Friday, April 4, 2008

The horse named Degeneration pulls into the lead


When I was looking for an image of a horse drawn carriage with the horses rearing up, I found this Currier and Ives print. Nothing like the bucolic scenes of a perfect Christmas time here. I had no idea that Currier and Ives indulged in such bigotry (click on the picture to see it in detail to get a full impact). Here is a link to a scholarly site about the "dirty secret" of Currier and Ives, along with plenty of images, and this disclaimer at the top:
Disclaimer:
"Be aware that the words, descriptions, and images from Currier & Ives Darktown Comics series are considered racially offensive by today's standards."

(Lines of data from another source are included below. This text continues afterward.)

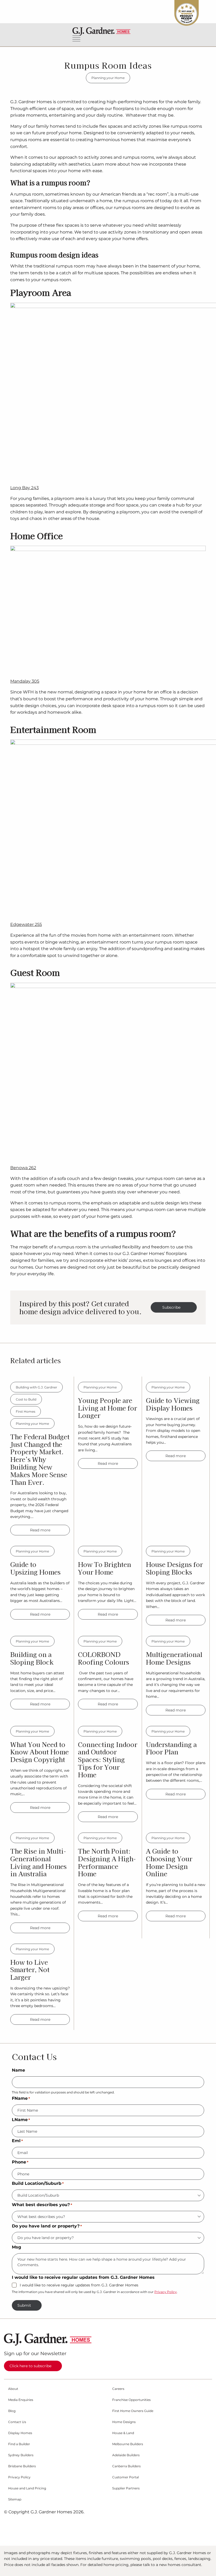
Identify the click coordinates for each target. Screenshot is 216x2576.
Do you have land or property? (47, 2225)
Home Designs (124, 2422)
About (13, 2388)
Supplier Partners (126, 2488)
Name (18, 2070)
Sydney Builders (20, 2455)
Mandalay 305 (24, 681)
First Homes (25, 1411)
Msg (16, 2247)
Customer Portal (125, 2477)
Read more (40, 1530)
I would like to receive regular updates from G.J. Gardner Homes (79, 2285)
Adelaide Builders (126, 2455)
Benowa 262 (23, 1167)
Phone (20, 2162)
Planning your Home (108, 78)
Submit (24, 2305)
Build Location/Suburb (38, 2183)
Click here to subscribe (30, 2366)
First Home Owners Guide (132, 2411)
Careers (118, 2388)
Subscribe (171, 1307)
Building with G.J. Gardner (36, 1387)
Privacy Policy (165, 2292)
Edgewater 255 (26, 924)
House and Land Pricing (27, 2488)
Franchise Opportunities (131, 2399)
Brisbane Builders (22, 2466)
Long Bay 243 (24, 487)
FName (21, 2098)
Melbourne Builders (127, 2444)
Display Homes (20, 2433)
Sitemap (14, 2499)
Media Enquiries (20, 2399)
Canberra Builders (126, 2466)
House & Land (123, 2433)
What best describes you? (42, 2204)
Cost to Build (26, 1399)
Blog (12, 2411)
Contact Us (17, 2422)
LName (21, 2119)
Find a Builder (19, 2444)
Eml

In the horse drawn carriage of my imagination I'm sitting in, we suddenly come to a huge crevasse in the earth. If the driver didn't pull back on the reins hard enough, we would plummet to our deaths. He does, and the horse rears up, whinnying. It is all so very classic. Just like in a movie. I've never seen this in real llife.

No matter. It is a mental picture of the feeling I'm having that this blog is quickly degenerating into a place where I come to unload my crapola.

Slang break:
crap·o·la (kr-pl)
n. Vulgar Slang
Rubbish; nonsense.
[crap + -ola (probably modeled on trade names like Shinola, a brand of shoe polish).]

This is not what I wanted to happen, but it's an easy chasm for me to fall into. Thus, I am pulling on the reins, for I don't want that horse named "Degeneration" to win this race (or to fall to its death, along with its passengers, which includes this blogger and perhaps a reader or two).

As a respite from my crankiness, I offer you the following: In spite of the snow on the ground, spring is evidencing itself in the sound of birds. I heard the distinctive call of the Red-winged Blackbird a few days ago. DIck reports that he saw a few Robins across the road from us.

I saw some greenish grass in my back yard for the first time in at least five months.

And that is the end of my post. You get a beautiful Japanese wookblock print,"Camellia in Snow and Sparrows" by Utagawa Hiroshige, as a bonus for this post that started with such distasteful imagery.